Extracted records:

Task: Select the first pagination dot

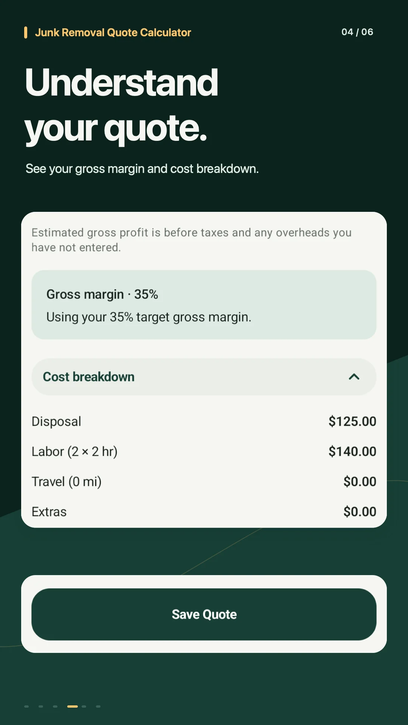Action: (x=26, y=706)
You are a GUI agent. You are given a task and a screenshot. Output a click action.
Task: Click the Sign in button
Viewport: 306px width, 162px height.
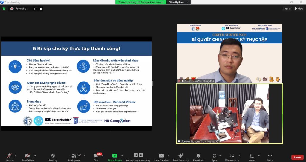click(287, 9)
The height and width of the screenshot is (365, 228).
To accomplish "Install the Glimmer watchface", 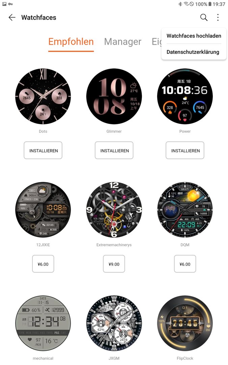I will (114, 150).
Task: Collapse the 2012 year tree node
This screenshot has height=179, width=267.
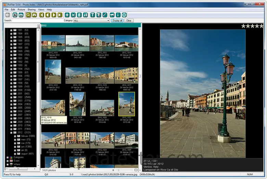Action: [x=11, y=132]
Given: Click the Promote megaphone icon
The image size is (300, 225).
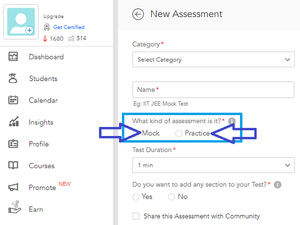Looking at the screenshot, I should (13, 187).
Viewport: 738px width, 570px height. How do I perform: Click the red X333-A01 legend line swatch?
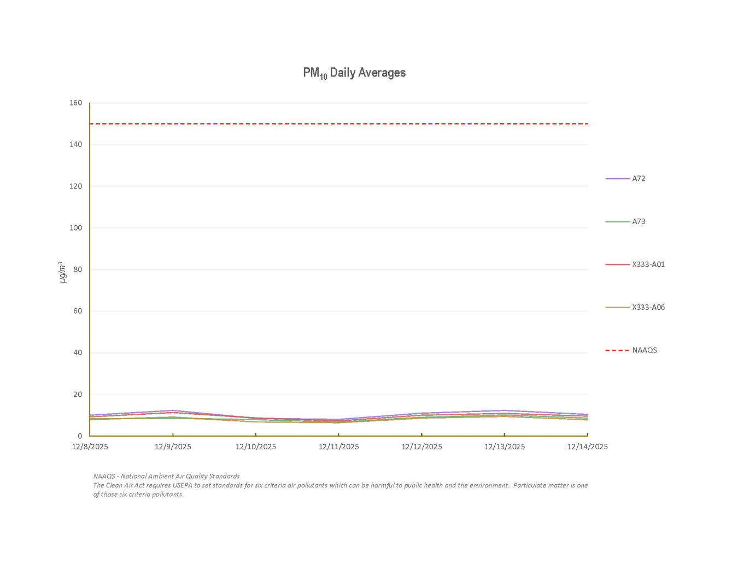[617, 265]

**Exercise objective**
Could you set down nothing but the lines from the one containing "Task: Collapse the 2012 year tree node" through the last line of the records above, both ends included, exactly as given and free of pictures?

**Response below**
Task: Collapse the 2012 year tree node
This screenshot has height=179, width=267.
Action: [x=11, y=132]
Given: Click the Promote megaphone icon
The image size is (300, 225).
Looking at the screenshot, I should (13, 187).
Viewport: 738px width, 570px height. How do I perform: Click the red X333-A01 legend line swatch?
[617, 265]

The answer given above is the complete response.